→ **What to do**
Return nothing but the lines from the line with "You are a computer-use agent." through the last line of the entries that follow, copied exactly and free of pictures.

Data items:
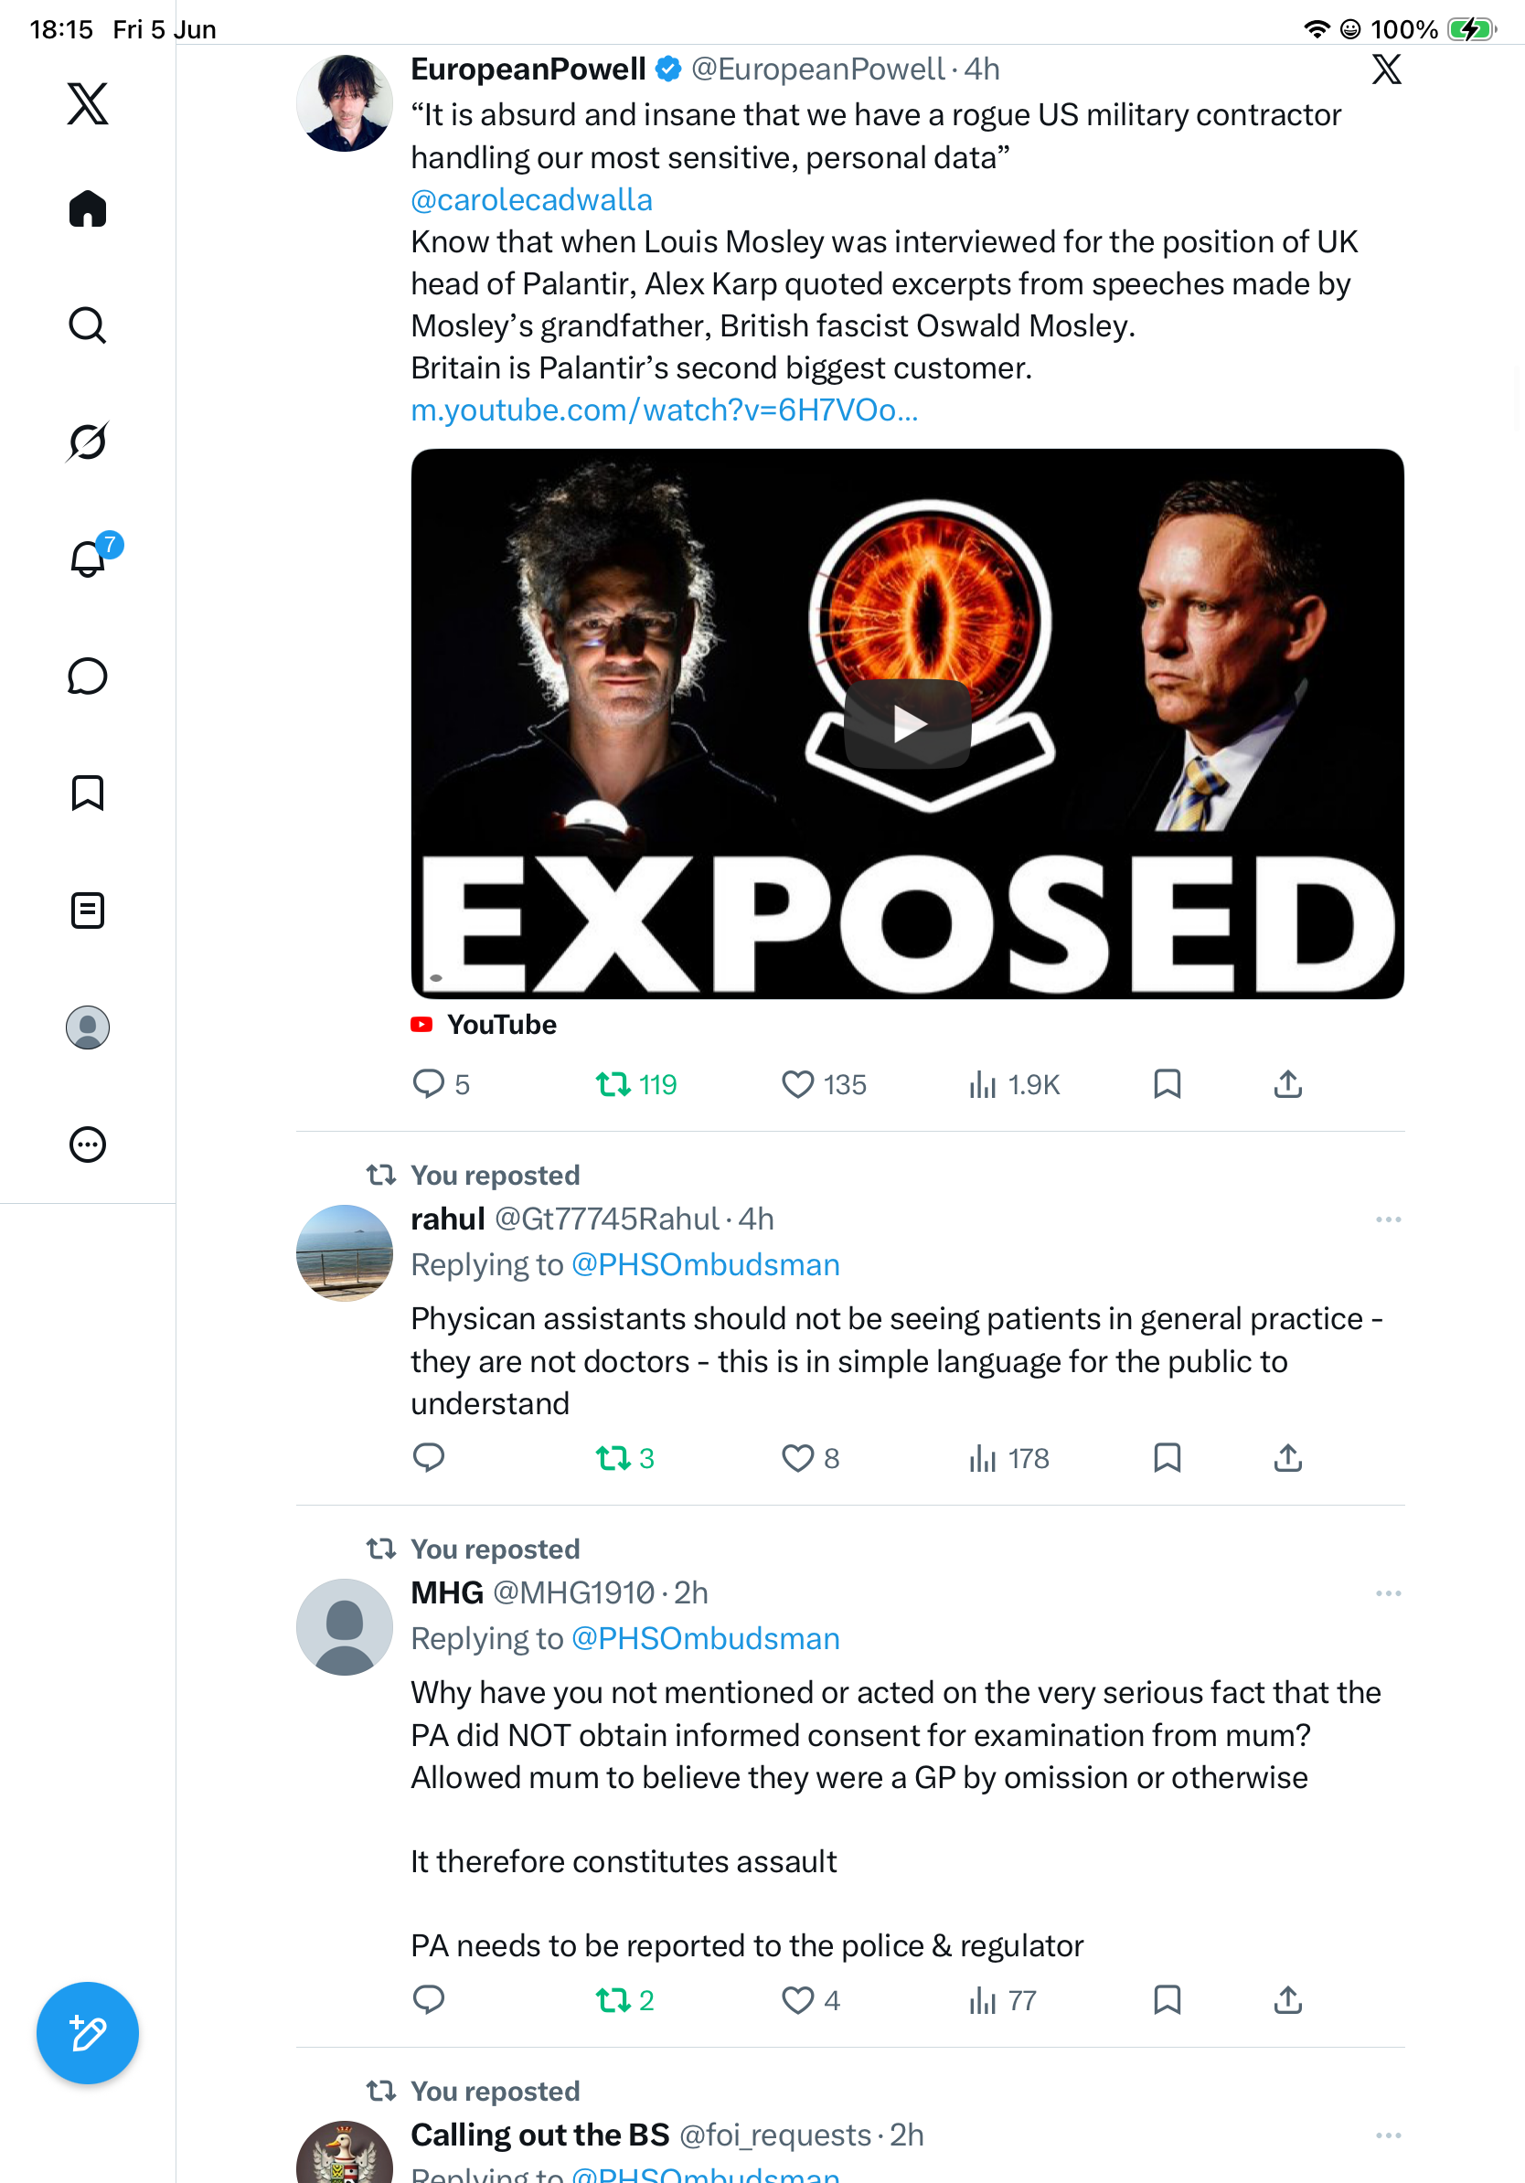Open the m.youtube.com video link
The image size is (1525, 2183).
(x=664, y=410)
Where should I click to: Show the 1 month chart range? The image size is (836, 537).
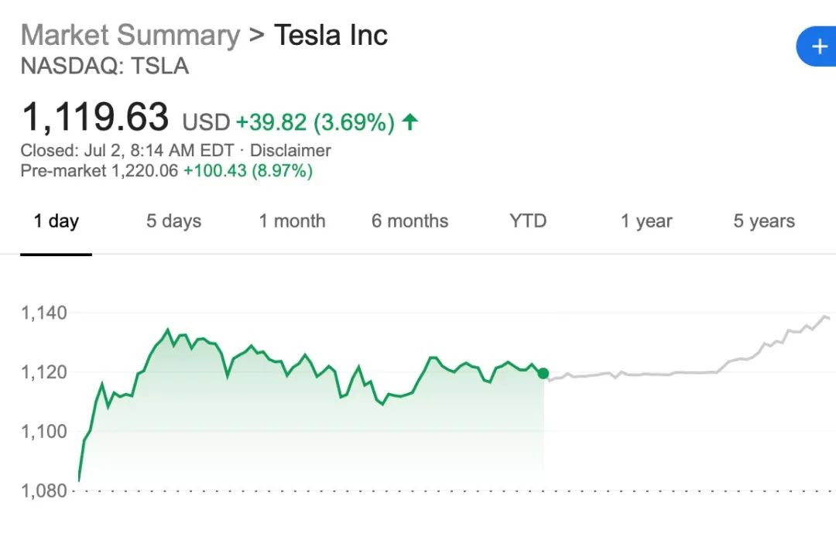pos(292,221)
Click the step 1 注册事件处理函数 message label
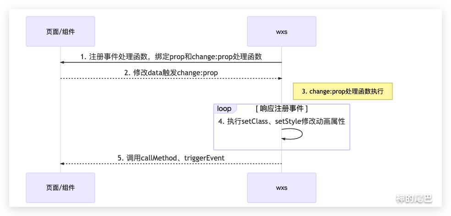The image size is (451, 216). click(171, 57)
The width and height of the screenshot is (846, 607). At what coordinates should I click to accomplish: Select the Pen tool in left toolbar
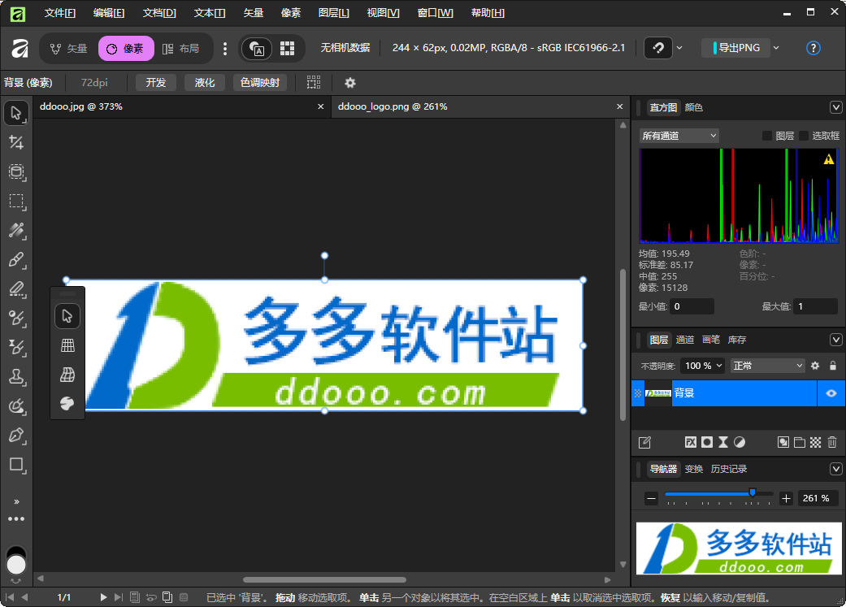tap(16, 436)
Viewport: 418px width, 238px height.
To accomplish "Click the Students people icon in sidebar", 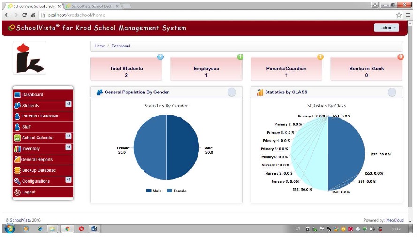I will (17, 106).
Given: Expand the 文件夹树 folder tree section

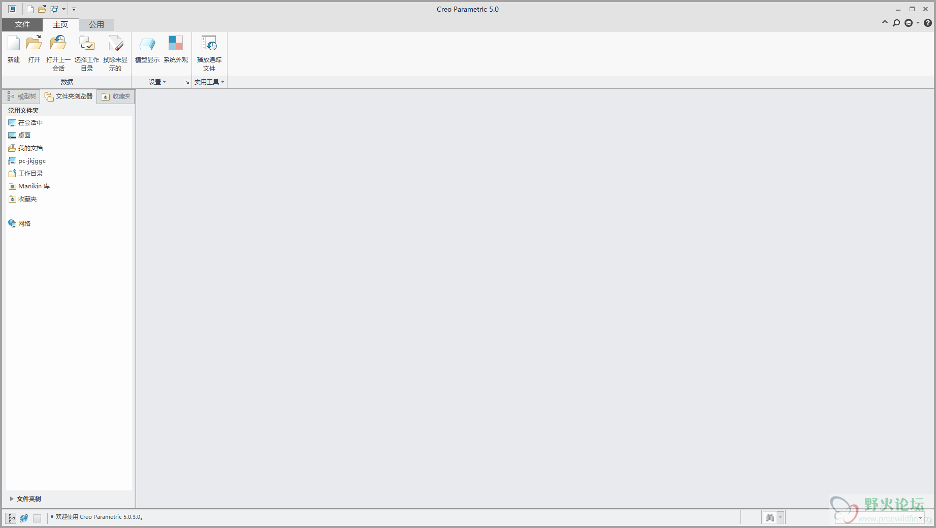Looking at the screenshot, I should pos(25,499).
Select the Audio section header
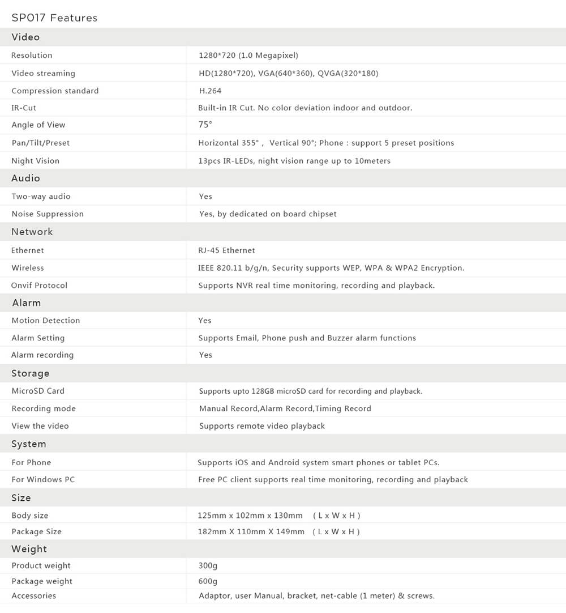The width and height of the screenshot is (566, 613). [x=25, y=178]
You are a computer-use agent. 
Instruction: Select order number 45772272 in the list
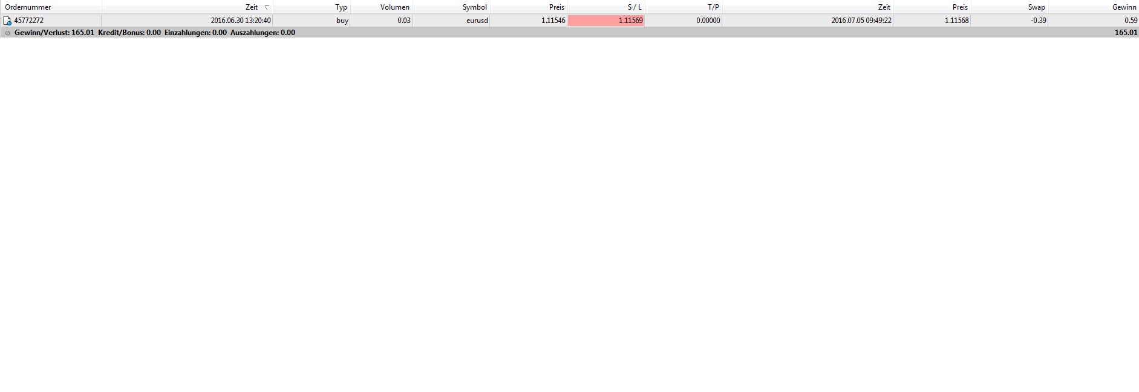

→ **Problem solution**
You are a computer-use agent. 
Instruction: Select order number 45772272 in the list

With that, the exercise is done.